Work request:
Only the text belongs in the copy: retype each record exactly as it appears.

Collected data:
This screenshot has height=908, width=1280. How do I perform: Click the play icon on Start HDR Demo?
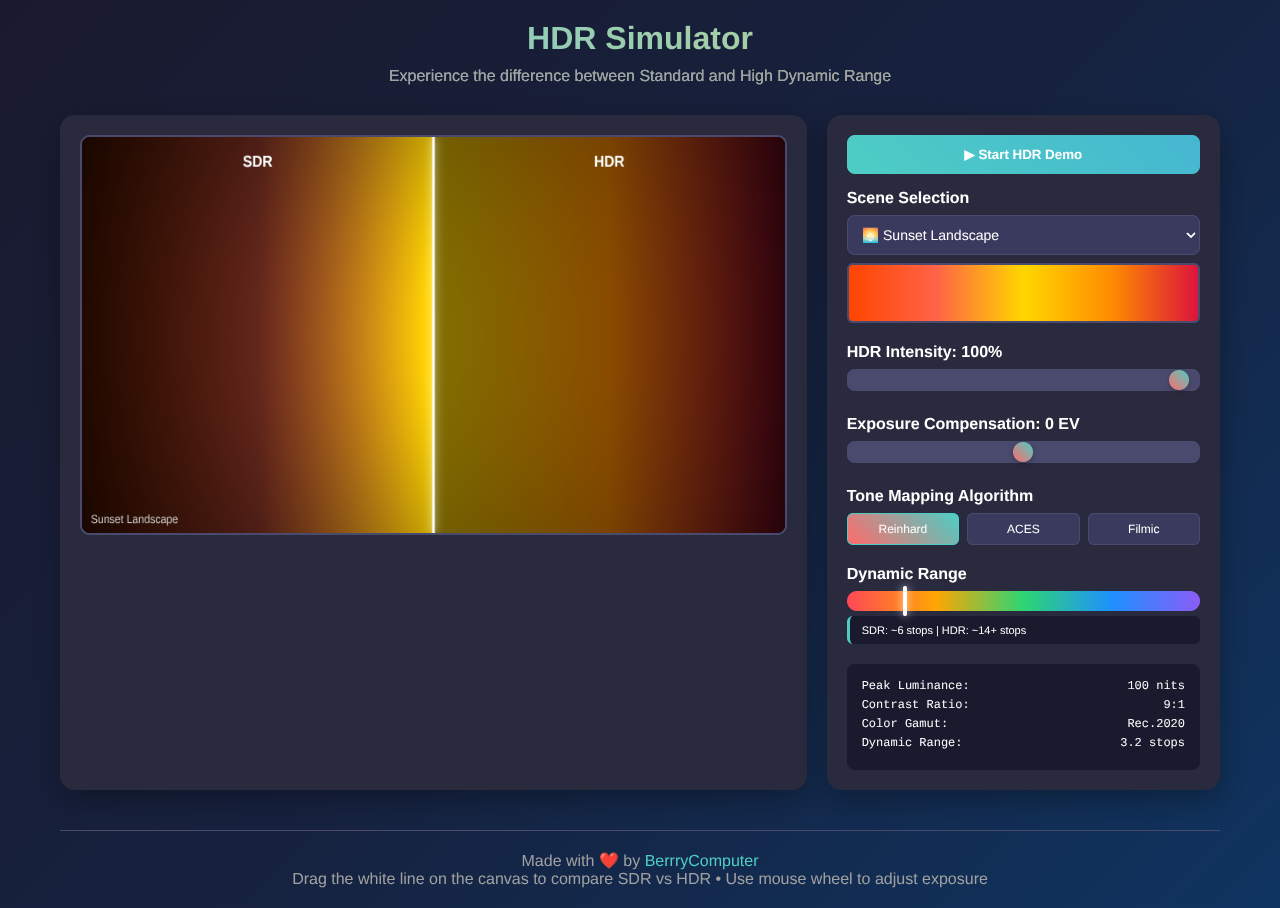[x=967, y=154]
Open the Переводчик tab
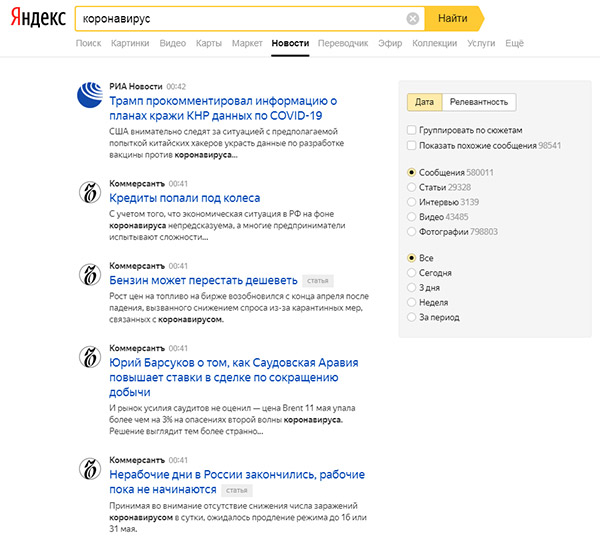 [343, 43]
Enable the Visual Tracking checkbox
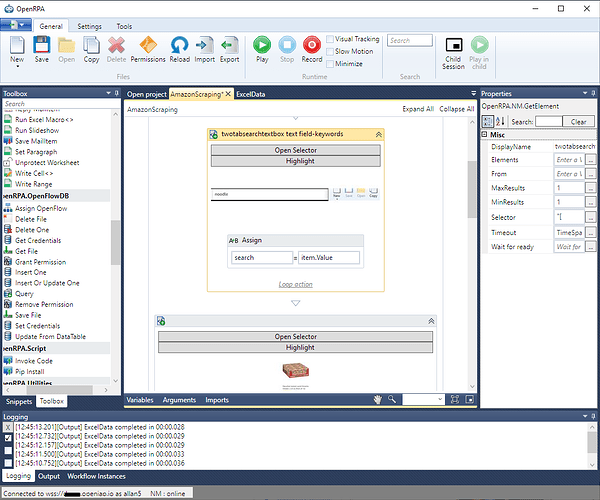 coord(330,39)
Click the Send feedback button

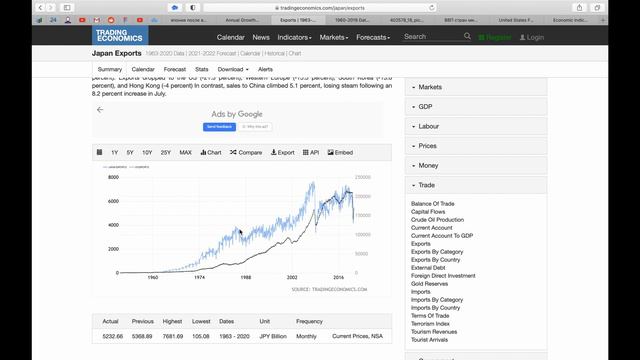[x=219, y=127]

Result of this task:
This screenshot has height=908, width=1280. How do I perform: Click the play icon on Start HDR Demo?
[x=967, y=154]
Open the Переводчик tab
 [343, 43]
Enable the Visual Tracking checkbox
 coord(330,39)
Click the Send feedback button

[x=219, y=127]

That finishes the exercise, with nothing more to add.